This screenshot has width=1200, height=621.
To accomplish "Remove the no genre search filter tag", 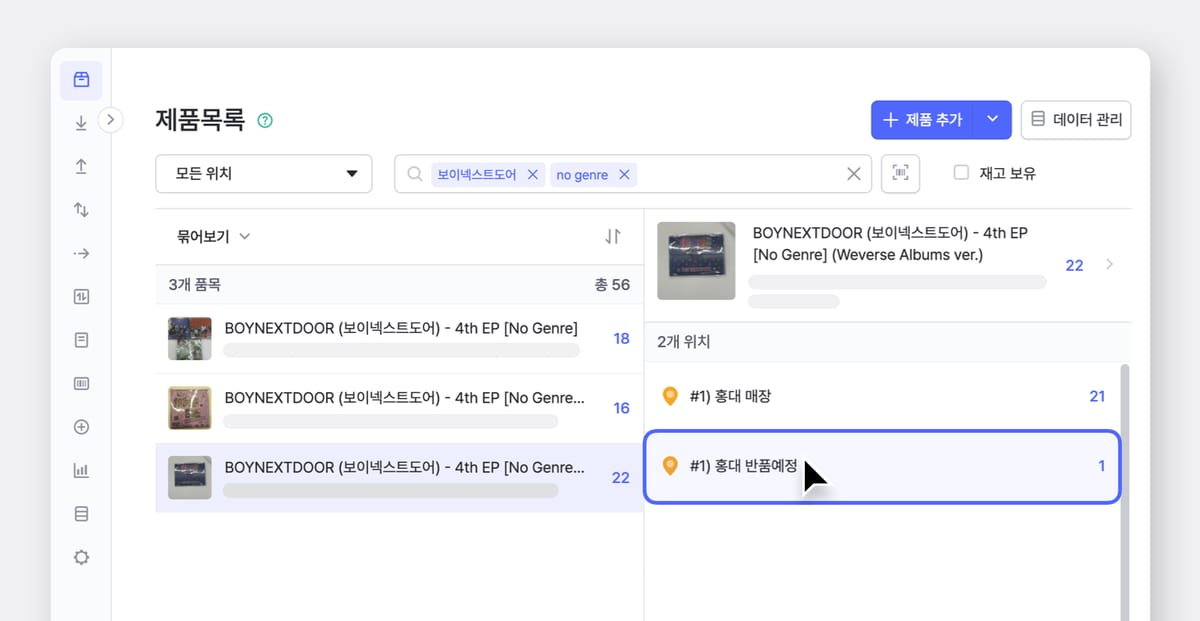I will (624, 174).
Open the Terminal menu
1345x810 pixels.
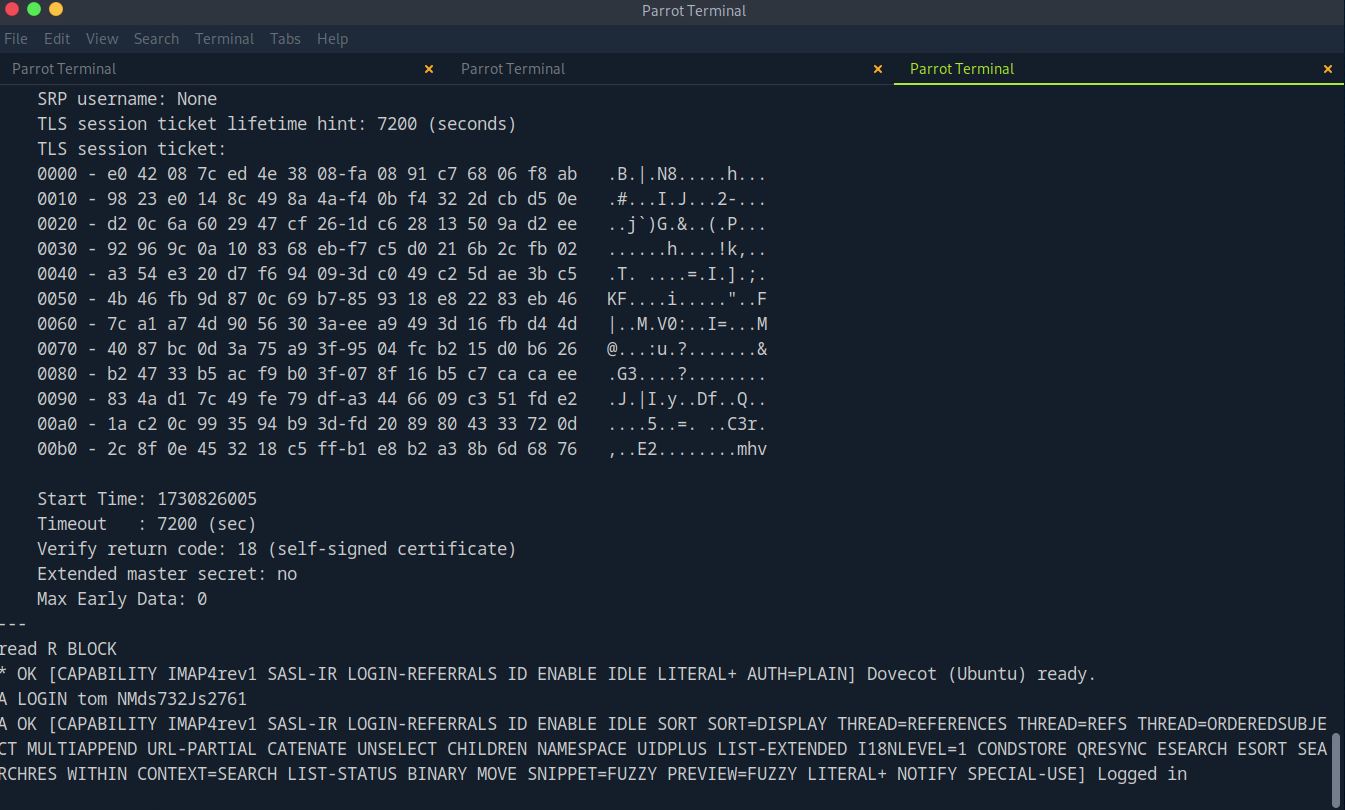224,39
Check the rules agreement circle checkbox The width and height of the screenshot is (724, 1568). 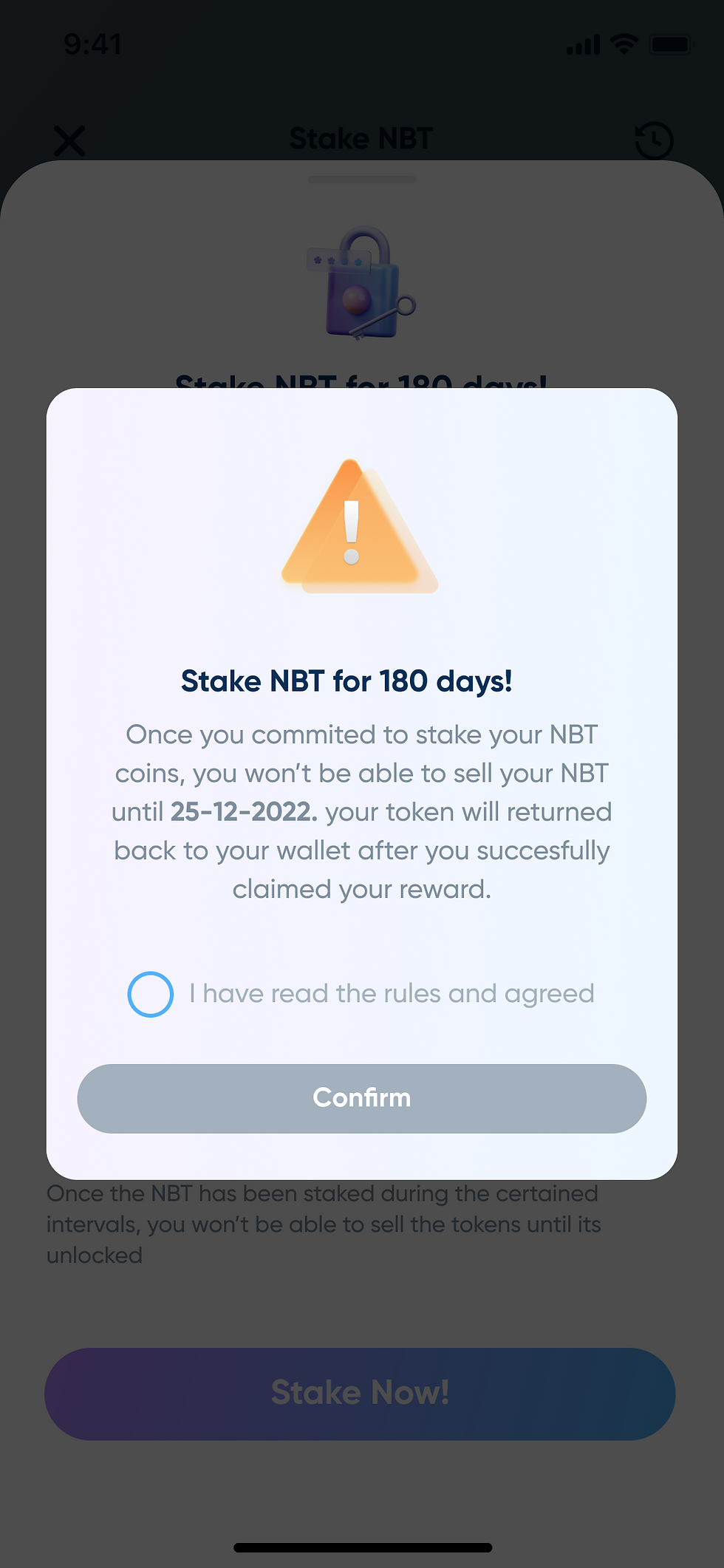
......
[Exercise brief] Write out the rows from the line containing "Open the Terminal menu" through the end of the rows, including both ends, and leave the pictures out.

[Correct result]
Open the Terminal menu
1345x810 pixels.
224,39
Check the rules agreement circle checkbox The width and height of the screenshot is (724, 1568). 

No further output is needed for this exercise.